> [WHAT TO DO]: From the records below, transcribe exactly the lines that begin at the line with "Given: Open the hamburger menu" and end at the line with "Task: Click Масштаб", both included.

#### PROVIDED INFORMATION

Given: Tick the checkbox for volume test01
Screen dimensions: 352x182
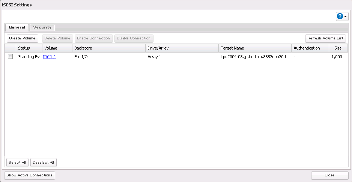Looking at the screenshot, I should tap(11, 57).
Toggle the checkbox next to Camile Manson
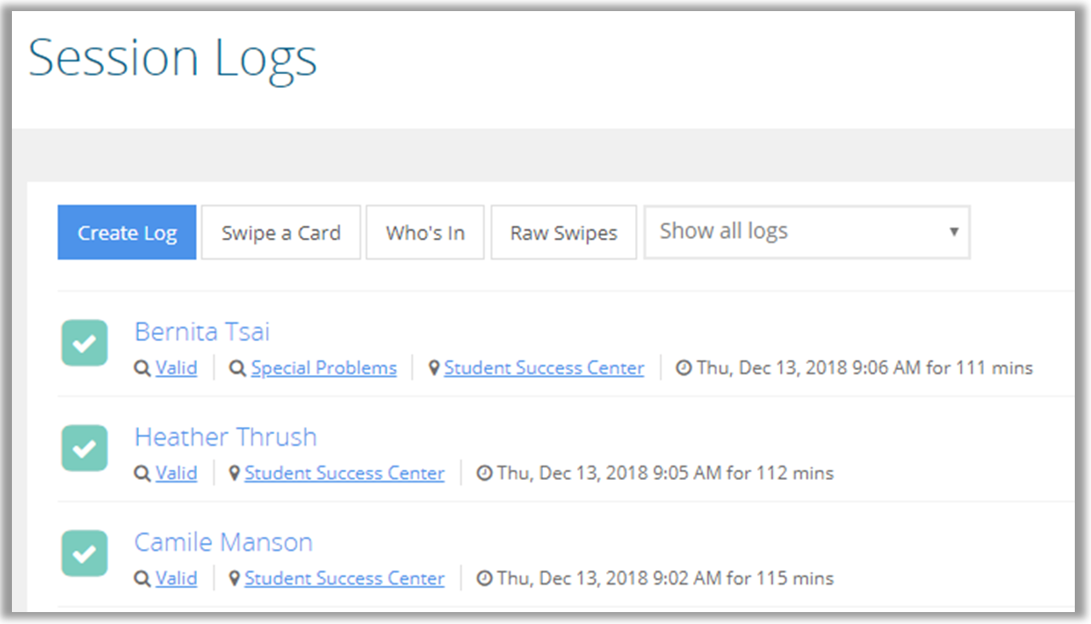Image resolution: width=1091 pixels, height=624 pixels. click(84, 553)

########
#### PROVIDED INFORMATION

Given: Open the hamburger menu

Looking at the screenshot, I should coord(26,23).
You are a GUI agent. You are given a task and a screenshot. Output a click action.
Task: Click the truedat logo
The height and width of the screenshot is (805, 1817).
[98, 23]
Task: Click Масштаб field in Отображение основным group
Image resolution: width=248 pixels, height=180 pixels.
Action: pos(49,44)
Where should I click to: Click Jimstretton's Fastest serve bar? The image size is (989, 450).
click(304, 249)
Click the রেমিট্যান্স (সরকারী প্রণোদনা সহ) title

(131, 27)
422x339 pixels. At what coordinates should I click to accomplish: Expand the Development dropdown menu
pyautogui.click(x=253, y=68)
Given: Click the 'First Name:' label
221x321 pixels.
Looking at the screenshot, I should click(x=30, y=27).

########

> [ANSWER SECTION]:
Given: Open the hamburger menu

Looking at the screenshot, I should coord(26,23).
You are a GUI agent. You are given a task and a screenshot. Output a click action.
Task: Click the truedat logo
The height and width of the screenshot is (805, 1817).
[98, 23]
Task: Click Масштаб field in Отображение основным group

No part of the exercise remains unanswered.